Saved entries
********************
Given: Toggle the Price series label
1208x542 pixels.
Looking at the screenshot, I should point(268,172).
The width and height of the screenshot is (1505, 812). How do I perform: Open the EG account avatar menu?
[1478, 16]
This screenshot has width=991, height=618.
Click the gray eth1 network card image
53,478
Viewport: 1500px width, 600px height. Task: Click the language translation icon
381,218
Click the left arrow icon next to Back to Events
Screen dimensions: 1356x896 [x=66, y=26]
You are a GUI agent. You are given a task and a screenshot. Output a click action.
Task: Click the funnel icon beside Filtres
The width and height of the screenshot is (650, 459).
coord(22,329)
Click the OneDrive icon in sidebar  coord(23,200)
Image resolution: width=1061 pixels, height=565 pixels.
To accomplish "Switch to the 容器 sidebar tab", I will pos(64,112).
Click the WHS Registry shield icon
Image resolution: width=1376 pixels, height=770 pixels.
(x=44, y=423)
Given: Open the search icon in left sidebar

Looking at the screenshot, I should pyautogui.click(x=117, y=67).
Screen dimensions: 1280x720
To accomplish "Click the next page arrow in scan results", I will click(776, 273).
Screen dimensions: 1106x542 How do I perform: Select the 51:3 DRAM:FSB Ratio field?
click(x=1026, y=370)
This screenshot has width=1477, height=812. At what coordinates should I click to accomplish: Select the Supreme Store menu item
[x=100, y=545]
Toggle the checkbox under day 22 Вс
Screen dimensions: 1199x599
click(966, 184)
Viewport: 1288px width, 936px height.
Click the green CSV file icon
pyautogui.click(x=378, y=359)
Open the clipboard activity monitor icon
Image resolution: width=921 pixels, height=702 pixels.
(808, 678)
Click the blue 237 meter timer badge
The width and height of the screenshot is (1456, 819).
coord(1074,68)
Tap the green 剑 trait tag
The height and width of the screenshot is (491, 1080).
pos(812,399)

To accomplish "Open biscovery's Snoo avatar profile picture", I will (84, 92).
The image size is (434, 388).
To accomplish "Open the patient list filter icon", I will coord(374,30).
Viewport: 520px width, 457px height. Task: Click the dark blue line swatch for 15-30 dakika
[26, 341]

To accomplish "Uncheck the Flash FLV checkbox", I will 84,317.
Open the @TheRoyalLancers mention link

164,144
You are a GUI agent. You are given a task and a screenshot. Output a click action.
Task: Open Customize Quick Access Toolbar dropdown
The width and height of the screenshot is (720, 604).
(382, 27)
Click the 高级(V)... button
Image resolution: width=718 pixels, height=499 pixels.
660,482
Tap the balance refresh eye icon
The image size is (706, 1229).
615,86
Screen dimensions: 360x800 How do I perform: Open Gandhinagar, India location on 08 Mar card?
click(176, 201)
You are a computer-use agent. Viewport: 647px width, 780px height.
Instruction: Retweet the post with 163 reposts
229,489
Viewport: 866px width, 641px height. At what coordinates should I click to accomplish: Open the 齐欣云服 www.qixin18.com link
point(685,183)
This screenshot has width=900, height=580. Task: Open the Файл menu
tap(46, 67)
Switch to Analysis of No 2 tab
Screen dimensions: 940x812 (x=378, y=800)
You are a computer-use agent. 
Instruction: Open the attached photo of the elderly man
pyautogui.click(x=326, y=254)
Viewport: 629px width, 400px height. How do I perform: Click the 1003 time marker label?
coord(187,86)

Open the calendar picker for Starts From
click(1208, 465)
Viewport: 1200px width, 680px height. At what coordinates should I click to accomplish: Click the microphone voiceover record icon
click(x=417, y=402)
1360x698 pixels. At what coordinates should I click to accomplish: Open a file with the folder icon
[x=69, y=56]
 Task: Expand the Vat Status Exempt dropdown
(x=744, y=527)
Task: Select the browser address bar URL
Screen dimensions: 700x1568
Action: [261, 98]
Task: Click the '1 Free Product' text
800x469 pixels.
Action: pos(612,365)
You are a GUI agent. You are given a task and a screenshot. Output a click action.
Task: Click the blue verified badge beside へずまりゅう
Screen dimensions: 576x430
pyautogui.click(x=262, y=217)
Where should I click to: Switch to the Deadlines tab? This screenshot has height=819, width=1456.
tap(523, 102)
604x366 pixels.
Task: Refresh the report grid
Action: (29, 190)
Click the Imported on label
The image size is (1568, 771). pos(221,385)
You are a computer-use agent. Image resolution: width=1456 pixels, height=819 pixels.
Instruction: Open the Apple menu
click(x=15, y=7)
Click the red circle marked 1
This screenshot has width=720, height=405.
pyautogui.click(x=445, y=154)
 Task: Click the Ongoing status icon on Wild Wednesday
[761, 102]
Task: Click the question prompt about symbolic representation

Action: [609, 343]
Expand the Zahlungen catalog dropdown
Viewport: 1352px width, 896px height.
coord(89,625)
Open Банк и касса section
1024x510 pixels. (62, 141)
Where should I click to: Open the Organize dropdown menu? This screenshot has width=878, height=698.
********************
PROBLEM TO WORK ON
Copy the entries above word for word, from the first line through the line containing "pos(812,399)".

SOLUTION FOR THIS TASK
Given: Toggle the Price series label
1208x542 pixels.
Looking at the screenshot, I should point(268,172).
The width and height of the screenshot is (1505, 812). How do I perform: Open the EG account avatar menu?
[1478, 16]
This screenshot has width=991, height=618.
Click the gray eth1 network card image
53,478
Viewport: 1500px width, 600px height. Task: Click the language translation icon
381,218
Click the left arrow icon next to Back to Events
Screen dimensions: 1356x896 [x=66, y=26]
You are a GUI agent. You are given a task and a screenshot. Output a click action.
Task: Click the funnel icon beside Filtres
The width and height of the screenshot is (650, 459).
coord(22,329)
Click the OneDrive icon in sidebar  coord(23,200)
Image resolution: width=1061 pixels, height=565 pixels.
To accomplish "Switch to the 容器 sidebar tab", I will pos(64,112).
Click the WHS Registry shield icon
Image resolution: width=1376 pixels, height=770 pixels.
(x=44, y=423)
Given: Open the search icon in left sidebar

Looking at the screenshot, I should pyautogui.click(x=117, y=67).
Screen dimensions: 1280x720
To accomplish "Click the next page arrow in scan results", I will click(776, 273).
Screen dimensions: 1106x542 How do I perform: Select the 51:3 DRAM:FSB Ratio field?
click(x=1026, y=370)
This screenshot has width=1477, height=812. At what coordinates should I click to accomplish: Select the Supreme Store menu item
[x=100, y=545]
Toggle the checkbox under day 22 Вс
Screen dimensions: 1199x599
click(966, 184)
Viewport: 1288px width, 936px height.
Click the green CSV file icon
pyautogui.click(x=378, y=359)
Open the clipboard activity monitor icon
Image resolution: width=921 pixels, height=702 pixels.
(808, 678)
Click the blue 237 meter timer badge
The width and height of the screenshot is (1456, 819).
coord(1074,68)
Tap the green 剑 trait tag
The height and width of the screenshot is (491, 1080).
pos(812,399)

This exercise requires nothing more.